Sunday, November 18, 2012

Failed bank regulators must adore Nassim Nicholas Taleb’s black-swan.

In “Learning to love volatility”, Wall Street Journal, November 17, Nassim Nicholas Taleb writes:

“Several years before the financial crisis descended on us, I put forward the concept of "black swans": large events that are both unexpected and highly consequential. We never see black swans coming, but when they do arrive, they profoundly shape our world…. Still, through some mental bias, people think in hindsight that they "sort of" considered the possibility of such events; this gives them confidence in continuing to formulate predictions” 

And so Nassim Taleb still provides the failed bank regulators with the comfort of this being an unforeseeable crisis.
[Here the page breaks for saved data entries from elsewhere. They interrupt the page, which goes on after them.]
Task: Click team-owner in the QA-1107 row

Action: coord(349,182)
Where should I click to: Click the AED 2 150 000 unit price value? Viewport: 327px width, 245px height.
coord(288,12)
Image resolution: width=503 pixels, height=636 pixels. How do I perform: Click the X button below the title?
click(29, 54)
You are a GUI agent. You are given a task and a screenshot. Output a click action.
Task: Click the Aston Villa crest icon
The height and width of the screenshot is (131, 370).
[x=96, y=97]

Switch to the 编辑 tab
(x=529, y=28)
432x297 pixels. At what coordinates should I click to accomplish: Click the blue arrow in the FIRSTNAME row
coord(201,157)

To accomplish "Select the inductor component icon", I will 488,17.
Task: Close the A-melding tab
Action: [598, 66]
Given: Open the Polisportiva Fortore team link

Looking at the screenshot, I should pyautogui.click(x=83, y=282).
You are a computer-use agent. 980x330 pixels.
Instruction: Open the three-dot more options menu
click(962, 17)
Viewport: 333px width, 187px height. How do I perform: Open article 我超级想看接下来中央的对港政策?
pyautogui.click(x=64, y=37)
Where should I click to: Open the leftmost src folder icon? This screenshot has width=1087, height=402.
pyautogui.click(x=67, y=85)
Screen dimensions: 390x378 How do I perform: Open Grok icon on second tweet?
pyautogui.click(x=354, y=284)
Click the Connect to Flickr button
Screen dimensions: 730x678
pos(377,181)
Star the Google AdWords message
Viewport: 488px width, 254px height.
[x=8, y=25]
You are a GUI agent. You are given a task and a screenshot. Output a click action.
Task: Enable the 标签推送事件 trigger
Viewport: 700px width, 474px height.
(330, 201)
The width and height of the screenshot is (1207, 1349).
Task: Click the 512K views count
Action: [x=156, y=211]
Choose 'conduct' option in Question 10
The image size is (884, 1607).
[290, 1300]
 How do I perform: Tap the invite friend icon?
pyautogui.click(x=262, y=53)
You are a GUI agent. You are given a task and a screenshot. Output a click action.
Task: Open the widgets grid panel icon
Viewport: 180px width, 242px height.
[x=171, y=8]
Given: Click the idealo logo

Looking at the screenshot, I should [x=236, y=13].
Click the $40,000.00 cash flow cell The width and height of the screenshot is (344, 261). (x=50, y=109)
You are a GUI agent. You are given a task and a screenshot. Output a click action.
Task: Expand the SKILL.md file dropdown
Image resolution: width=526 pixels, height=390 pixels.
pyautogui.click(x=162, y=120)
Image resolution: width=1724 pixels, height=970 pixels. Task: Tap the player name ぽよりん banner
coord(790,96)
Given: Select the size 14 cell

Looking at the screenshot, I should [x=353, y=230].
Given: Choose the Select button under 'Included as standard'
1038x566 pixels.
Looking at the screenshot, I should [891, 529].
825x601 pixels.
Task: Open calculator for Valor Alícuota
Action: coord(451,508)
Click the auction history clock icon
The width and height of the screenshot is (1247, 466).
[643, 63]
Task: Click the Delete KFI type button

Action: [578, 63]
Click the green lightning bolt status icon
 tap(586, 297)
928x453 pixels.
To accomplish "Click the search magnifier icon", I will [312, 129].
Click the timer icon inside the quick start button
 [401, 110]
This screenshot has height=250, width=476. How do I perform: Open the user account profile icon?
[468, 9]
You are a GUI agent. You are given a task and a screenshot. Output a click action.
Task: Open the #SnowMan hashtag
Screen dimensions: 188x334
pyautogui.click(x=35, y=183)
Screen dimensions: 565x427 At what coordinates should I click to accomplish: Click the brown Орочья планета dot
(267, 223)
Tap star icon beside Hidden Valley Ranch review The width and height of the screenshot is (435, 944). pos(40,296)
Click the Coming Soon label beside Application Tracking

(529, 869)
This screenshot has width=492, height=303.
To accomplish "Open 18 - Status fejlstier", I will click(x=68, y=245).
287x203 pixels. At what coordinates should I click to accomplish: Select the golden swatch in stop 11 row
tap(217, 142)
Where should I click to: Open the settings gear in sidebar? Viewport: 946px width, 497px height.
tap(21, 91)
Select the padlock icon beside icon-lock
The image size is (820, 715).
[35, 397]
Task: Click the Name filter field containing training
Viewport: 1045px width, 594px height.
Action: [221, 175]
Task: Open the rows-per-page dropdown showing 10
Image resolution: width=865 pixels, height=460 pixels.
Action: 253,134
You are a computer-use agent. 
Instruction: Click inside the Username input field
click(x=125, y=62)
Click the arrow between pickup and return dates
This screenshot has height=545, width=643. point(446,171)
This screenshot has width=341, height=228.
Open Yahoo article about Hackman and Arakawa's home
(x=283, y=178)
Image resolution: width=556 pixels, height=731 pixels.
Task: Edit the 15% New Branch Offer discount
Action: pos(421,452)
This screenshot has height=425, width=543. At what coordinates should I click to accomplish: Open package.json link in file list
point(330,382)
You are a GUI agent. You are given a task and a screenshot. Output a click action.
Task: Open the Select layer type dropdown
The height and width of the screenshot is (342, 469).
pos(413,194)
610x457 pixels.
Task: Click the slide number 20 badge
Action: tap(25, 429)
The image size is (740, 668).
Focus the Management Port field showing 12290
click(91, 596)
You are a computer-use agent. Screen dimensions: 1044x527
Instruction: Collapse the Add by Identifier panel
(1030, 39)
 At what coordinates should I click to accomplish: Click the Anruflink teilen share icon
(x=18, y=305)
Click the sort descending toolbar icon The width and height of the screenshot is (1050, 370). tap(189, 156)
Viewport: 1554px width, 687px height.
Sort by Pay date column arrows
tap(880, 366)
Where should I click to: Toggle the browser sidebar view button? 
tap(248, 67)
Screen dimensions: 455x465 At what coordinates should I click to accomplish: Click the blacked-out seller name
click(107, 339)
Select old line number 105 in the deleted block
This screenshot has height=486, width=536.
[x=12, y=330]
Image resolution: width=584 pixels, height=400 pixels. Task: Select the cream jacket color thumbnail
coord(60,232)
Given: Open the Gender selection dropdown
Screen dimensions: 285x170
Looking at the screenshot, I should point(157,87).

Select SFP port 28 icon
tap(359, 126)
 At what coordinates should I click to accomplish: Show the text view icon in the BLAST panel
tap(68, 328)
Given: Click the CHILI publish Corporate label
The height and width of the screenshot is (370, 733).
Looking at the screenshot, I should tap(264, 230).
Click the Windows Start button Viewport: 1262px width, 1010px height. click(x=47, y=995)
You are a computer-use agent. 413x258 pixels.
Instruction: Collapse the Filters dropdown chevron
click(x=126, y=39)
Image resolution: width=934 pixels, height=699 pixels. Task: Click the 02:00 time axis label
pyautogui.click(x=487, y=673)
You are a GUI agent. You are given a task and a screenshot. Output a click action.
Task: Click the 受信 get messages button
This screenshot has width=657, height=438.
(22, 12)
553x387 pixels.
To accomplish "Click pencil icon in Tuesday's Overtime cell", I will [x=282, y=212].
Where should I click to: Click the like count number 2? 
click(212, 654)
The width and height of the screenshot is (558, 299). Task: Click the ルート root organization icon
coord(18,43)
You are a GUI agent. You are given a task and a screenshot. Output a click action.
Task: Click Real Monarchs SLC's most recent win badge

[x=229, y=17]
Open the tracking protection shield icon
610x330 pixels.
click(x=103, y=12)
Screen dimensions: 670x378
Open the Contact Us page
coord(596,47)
Boy how much they must adore him and his black swan. 

Well several years before this crisis, me and others, put forward that this was a crisis doomed to happen… no black-swan… a totally man-made crisis.

When regulators allowed the banks to hold immensely less capital for exposures considered as not risky, “The Infallible”, than for exposures considered “The Risky”, they virtually doomed the banks to originate dangerously excessive exposures to “The Infallible”, precisely the kind of exposures that have always detonated major crisis when, ex-post, most often because they are too much financed, turn out, ex-post, as very risky…. like the triple-A rated securities backed with lousily awarded mortgages to the subprime sector, like Greece, like Spanish real estate… 

And by the way there is nothing much new in the concepts in “Learning to love volatility” or “Anti-fragility”, they represent precisely what we mean when praying in our churches “God make us daring!